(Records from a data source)
--- START ---
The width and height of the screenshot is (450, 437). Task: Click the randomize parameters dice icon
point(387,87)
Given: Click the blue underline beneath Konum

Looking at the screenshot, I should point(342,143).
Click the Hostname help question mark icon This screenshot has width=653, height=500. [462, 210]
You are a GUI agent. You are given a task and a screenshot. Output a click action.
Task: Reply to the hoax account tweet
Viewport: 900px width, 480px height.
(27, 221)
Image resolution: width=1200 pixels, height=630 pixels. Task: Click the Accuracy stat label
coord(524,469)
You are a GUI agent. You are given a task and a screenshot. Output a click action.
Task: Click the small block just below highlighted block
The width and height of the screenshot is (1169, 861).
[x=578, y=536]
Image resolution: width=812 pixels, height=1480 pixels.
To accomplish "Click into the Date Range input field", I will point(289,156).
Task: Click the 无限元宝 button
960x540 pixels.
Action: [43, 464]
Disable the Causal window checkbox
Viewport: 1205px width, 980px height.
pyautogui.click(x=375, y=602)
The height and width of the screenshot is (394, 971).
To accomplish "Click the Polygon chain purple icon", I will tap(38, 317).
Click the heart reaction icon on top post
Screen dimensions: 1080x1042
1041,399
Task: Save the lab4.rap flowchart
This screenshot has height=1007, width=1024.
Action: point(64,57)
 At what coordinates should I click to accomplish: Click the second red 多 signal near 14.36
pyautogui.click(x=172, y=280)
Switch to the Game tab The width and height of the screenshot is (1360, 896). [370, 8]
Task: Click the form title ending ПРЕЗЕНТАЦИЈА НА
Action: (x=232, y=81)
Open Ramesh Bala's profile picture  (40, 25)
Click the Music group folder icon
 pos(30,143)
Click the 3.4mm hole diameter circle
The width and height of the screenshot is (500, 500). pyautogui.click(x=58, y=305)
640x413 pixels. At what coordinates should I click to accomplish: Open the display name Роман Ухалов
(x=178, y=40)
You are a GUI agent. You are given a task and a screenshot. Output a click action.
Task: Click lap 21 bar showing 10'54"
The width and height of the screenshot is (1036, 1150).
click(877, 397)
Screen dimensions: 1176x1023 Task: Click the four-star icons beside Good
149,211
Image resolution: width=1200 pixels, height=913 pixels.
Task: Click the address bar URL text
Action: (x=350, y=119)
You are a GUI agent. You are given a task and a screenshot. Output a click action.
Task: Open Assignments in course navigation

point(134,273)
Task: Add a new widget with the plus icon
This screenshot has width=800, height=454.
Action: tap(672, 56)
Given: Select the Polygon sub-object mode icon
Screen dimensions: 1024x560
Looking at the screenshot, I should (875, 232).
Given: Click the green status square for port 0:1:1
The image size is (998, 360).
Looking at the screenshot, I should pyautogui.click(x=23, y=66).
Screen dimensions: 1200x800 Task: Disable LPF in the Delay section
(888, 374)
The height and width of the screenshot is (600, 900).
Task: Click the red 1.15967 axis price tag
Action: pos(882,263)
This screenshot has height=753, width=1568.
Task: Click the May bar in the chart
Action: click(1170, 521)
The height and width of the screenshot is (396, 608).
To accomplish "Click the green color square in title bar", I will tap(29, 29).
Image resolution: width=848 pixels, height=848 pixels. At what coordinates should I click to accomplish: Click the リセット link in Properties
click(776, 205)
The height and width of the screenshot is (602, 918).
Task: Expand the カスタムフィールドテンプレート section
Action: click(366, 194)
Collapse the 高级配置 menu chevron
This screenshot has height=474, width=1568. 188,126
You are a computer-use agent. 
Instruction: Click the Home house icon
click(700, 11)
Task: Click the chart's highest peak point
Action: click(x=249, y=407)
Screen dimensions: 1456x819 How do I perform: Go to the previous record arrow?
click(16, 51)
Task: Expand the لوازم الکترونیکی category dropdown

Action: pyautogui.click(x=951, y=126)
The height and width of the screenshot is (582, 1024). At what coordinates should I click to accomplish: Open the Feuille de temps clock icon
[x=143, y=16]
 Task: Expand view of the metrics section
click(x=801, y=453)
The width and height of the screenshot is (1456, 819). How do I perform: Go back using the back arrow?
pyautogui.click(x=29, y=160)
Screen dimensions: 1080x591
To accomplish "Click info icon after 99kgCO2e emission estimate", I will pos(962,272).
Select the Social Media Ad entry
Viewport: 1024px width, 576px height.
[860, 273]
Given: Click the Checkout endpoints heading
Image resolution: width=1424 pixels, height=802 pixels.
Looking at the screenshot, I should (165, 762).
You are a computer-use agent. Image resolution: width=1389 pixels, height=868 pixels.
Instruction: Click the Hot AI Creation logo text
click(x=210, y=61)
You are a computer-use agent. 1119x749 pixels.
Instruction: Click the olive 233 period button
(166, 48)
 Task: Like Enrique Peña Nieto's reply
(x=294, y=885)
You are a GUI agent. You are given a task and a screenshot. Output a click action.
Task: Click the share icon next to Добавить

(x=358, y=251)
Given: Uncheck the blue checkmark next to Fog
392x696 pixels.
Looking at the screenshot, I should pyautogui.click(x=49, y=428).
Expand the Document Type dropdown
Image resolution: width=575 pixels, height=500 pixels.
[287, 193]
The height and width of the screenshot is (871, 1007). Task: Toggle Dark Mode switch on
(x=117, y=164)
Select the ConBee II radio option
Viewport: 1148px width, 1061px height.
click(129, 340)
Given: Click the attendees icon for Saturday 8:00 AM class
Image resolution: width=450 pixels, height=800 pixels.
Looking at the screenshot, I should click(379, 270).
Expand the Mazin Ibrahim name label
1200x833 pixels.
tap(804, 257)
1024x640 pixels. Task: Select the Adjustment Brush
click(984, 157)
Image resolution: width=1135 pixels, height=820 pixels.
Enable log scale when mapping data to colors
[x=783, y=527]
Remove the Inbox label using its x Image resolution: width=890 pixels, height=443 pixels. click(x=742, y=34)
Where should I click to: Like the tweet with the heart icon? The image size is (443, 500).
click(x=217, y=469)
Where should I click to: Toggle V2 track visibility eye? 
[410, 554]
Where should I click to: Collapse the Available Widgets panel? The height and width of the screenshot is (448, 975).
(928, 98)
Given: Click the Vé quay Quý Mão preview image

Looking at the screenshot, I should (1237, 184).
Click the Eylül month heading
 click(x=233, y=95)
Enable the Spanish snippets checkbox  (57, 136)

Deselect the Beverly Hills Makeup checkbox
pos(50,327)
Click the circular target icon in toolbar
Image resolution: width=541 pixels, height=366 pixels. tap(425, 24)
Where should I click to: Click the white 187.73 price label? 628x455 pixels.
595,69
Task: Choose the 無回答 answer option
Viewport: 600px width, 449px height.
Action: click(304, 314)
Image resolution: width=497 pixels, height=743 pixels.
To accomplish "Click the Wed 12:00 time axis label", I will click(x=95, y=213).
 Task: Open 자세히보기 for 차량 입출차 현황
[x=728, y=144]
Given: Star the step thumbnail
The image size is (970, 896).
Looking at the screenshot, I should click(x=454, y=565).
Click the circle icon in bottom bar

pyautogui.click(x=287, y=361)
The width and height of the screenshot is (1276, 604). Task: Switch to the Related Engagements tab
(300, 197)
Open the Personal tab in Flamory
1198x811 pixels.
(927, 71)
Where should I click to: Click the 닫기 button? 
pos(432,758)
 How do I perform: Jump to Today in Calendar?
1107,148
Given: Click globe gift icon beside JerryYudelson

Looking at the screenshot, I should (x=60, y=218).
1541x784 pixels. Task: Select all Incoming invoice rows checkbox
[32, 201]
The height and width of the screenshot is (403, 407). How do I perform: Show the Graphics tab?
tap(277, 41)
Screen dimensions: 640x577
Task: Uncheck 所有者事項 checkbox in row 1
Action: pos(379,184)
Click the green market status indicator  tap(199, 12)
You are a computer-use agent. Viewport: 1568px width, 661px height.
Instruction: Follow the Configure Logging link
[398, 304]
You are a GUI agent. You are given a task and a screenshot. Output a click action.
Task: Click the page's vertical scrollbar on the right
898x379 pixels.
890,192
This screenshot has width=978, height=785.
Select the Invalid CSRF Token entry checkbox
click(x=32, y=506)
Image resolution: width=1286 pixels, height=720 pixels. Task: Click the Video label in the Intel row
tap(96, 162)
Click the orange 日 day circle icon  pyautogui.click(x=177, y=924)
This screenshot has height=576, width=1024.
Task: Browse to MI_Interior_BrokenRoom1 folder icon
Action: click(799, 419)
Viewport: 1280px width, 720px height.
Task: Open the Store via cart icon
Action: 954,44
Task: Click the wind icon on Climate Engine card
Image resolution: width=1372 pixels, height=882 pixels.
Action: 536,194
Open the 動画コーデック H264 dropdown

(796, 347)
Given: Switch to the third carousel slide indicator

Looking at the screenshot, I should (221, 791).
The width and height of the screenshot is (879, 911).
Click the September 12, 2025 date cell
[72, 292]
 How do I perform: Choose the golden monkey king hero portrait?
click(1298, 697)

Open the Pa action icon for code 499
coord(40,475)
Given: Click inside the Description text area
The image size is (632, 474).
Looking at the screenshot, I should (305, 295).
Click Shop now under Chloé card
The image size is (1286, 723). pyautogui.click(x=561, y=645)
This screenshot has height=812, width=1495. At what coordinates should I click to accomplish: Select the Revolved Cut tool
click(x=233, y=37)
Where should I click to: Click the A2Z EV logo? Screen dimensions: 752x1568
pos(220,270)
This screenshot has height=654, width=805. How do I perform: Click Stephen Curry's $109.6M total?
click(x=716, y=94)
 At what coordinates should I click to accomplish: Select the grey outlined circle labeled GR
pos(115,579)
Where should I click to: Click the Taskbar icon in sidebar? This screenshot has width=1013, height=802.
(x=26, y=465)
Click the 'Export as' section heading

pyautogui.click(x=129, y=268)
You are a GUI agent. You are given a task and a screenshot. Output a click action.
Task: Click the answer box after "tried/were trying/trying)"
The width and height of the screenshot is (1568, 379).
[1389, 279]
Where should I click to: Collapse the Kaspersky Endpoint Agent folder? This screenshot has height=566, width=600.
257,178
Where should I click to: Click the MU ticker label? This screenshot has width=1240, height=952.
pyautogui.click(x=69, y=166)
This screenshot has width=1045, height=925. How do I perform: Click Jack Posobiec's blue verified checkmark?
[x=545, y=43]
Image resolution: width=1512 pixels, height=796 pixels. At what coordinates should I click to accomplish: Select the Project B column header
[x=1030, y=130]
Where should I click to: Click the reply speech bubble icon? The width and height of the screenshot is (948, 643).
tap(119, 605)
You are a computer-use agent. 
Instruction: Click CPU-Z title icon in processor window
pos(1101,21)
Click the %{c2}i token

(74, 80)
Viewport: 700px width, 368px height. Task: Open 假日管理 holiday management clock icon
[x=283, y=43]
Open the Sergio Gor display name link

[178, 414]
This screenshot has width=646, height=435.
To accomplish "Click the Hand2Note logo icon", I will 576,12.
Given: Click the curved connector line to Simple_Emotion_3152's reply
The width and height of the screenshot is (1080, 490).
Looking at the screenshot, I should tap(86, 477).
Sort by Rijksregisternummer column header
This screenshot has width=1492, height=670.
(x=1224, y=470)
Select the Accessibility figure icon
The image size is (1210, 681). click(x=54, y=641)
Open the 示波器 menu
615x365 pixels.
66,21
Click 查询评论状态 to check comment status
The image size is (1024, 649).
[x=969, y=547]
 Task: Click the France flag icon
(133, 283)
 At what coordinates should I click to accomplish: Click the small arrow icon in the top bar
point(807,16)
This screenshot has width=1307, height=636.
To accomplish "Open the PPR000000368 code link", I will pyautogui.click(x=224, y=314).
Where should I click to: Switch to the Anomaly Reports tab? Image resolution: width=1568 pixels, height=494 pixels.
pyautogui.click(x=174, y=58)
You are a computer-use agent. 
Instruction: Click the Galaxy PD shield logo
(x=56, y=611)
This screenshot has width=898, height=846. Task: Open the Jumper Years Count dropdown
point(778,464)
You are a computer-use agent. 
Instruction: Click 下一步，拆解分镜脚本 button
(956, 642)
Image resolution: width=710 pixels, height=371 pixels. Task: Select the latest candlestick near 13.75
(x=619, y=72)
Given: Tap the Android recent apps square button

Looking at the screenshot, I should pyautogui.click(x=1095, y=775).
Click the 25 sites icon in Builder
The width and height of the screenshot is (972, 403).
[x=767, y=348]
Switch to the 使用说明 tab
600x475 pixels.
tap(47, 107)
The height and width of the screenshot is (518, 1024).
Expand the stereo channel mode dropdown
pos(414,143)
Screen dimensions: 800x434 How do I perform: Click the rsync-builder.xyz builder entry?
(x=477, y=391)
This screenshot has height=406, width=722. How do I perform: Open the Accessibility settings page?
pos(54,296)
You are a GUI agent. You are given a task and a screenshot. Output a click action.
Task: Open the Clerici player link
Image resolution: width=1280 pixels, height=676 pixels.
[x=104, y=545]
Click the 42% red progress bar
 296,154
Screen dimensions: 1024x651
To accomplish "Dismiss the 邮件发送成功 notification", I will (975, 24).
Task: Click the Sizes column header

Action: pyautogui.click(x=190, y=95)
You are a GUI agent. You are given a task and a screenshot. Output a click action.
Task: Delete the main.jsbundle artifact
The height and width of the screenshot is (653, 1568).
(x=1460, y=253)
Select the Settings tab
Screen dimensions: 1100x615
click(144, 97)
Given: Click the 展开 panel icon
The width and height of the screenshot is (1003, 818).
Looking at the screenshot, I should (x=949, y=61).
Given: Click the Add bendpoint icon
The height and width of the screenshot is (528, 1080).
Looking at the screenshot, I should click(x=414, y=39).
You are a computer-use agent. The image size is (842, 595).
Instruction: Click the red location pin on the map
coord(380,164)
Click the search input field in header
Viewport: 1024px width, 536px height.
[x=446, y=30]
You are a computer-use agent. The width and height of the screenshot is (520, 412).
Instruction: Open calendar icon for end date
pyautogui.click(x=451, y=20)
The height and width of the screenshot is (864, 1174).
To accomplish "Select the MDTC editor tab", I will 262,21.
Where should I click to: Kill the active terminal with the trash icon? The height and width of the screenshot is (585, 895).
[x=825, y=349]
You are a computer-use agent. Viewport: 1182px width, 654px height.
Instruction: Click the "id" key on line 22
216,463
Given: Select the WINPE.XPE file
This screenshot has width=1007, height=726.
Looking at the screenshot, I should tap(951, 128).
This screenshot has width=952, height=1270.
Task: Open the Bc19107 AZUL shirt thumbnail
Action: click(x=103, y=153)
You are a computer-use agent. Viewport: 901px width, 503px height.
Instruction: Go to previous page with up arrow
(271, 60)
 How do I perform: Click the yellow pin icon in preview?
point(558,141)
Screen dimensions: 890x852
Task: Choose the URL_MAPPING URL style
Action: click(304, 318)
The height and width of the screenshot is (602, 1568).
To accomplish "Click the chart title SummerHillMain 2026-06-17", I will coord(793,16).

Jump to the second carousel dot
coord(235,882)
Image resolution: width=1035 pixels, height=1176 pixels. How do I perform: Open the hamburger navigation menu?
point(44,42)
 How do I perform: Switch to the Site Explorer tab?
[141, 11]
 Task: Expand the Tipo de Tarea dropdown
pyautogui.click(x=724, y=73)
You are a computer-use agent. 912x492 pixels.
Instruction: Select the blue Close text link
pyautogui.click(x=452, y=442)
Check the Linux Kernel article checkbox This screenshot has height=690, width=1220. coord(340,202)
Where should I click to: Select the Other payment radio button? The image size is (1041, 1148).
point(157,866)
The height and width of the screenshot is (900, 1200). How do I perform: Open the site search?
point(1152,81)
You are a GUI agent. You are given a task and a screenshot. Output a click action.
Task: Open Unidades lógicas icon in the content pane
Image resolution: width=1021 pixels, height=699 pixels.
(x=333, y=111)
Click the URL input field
--- END ---
▶ What the task asks
All lines in the records that contain "green" are to be copied and returned.

▶ Response to the task
Given: Click the green status square for port 0:1:1
To accomplish "Click the green color square in title bar", I will tap(29, 29).
Click the green market status indicator  tap(199, 12)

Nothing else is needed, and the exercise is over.